What you have to do> Format the data as a Markdown table with the columns "Row" and "Line", starting at the first line and stopping after the line that contains "This screenshot has width=1400, height=953.". Skip any blank lines, and leave the pictures out of the table.

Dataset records
────────────────────────────────────────
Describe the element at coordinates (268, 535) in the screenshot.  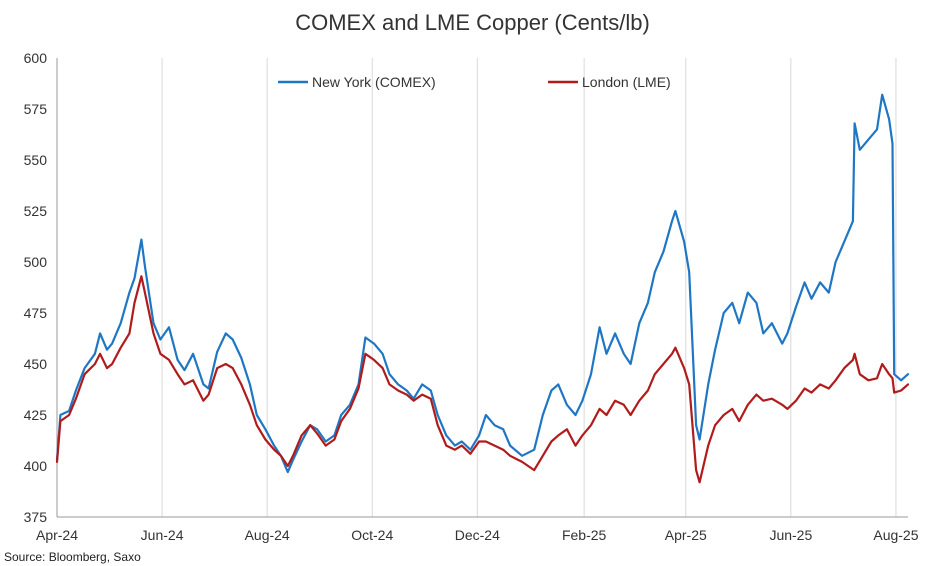
I see `x-tick-label: Aug-24` at that location.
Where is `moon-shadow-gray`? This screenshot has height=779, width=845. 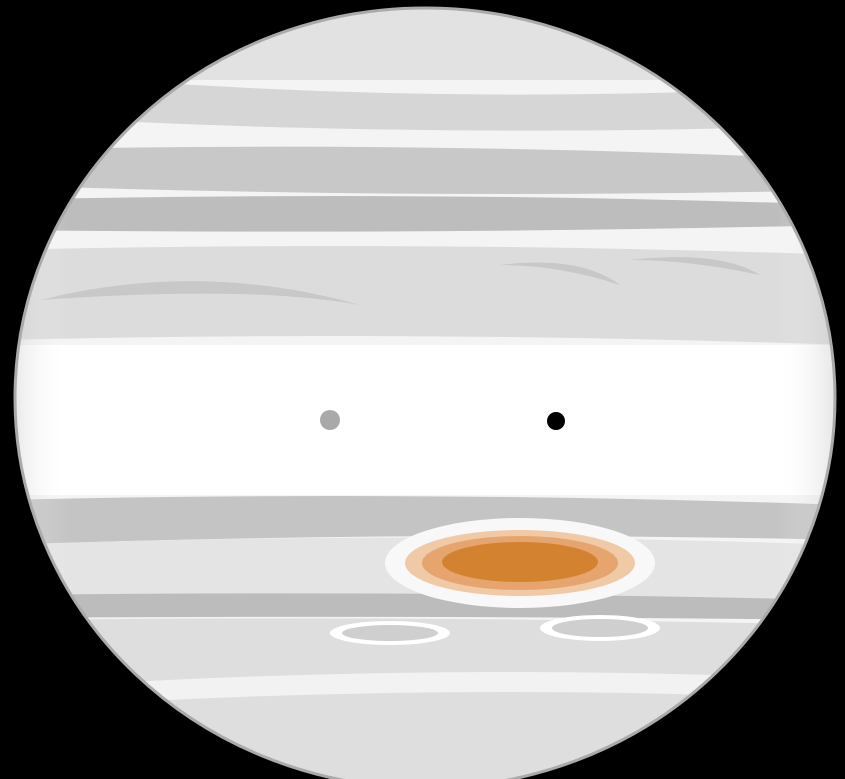
moon-shadow-gray is located at coordinates (330, 420).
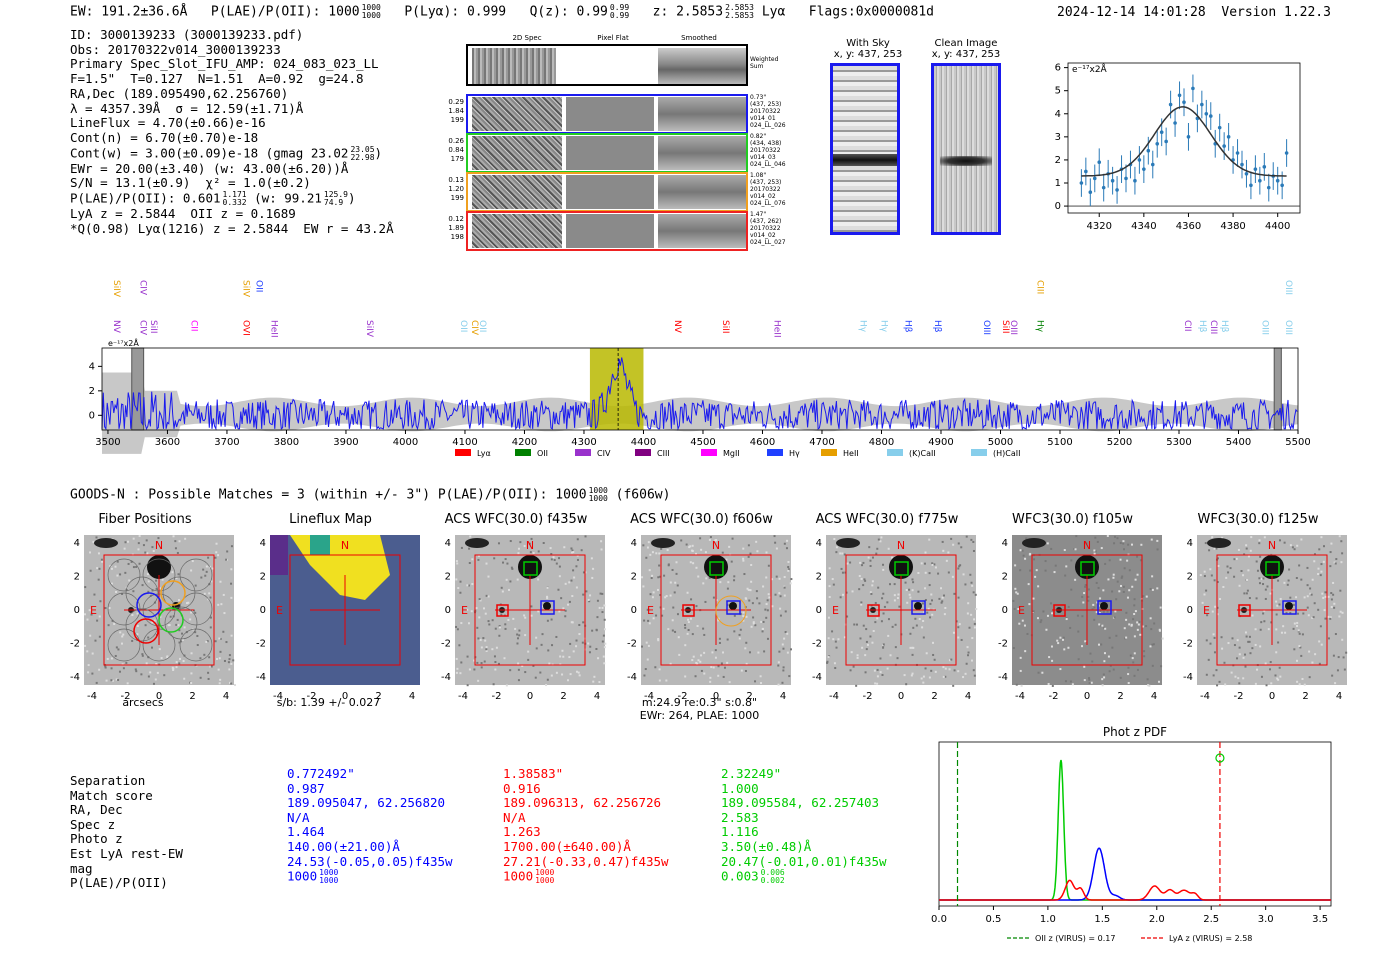 This screenshot has width=1400, height=953. I want to click on fit-x-tick-label: 4340, so click(1144, 226).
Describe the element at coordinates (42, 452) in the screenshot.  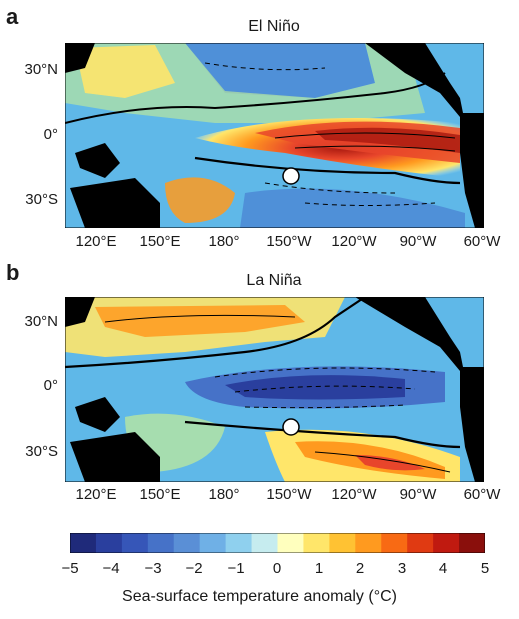
I see `panel-b-lat-30s: 30°S` at that location.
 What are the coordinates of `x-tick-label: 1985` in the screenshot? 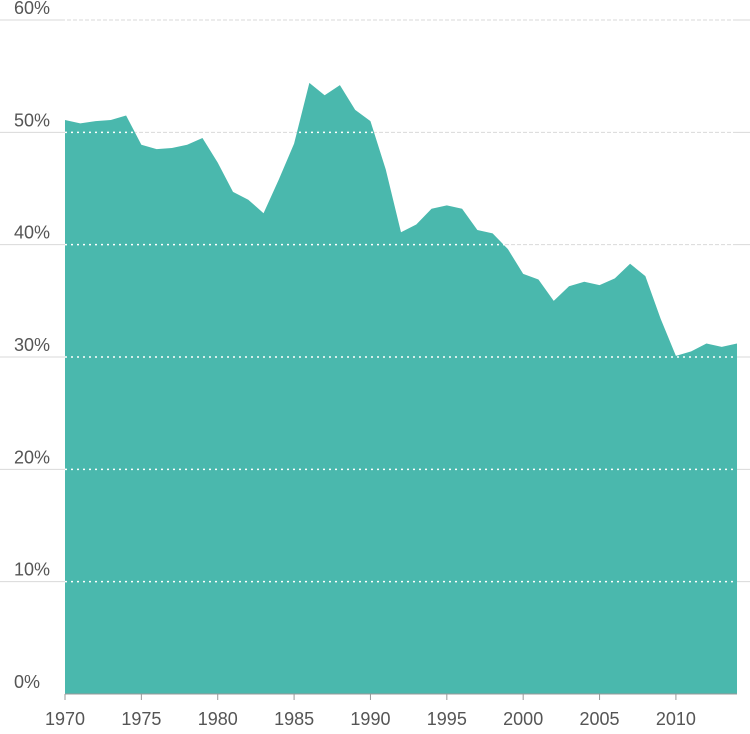 It's located at (294, 719).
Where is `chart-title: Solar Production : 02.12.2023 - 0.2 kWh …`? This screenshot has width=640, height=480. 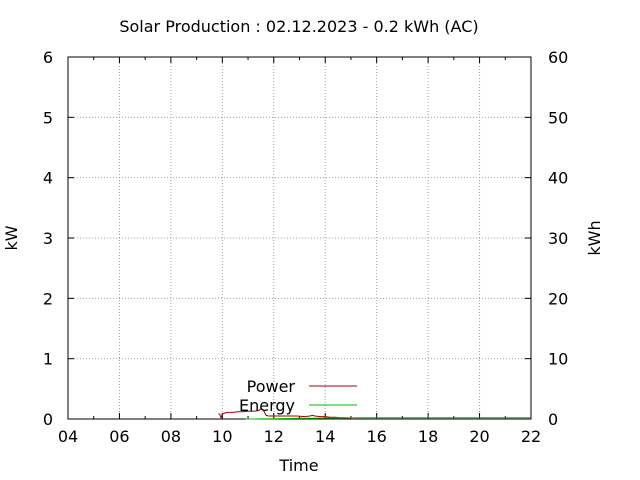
────────────────────────────────────────
Output below>
| Row | Line |
|---|---|
| 1 | Describe the element at coordinates (268, 535) in the screenshot.   |
| 2 | I see `x-tick-label: Aug-24` at that location. |
| 3 | Where is `moon-shadow-gray`? This screenshot has height=779, width=845.  |
| 4 | moon-shadow-gray is located at coordinates (330, 420). |
| 5 |  This screenshot has width=1400, height=953. I want to click on fit-x-tick-label: 4340, so click(1144, 226). |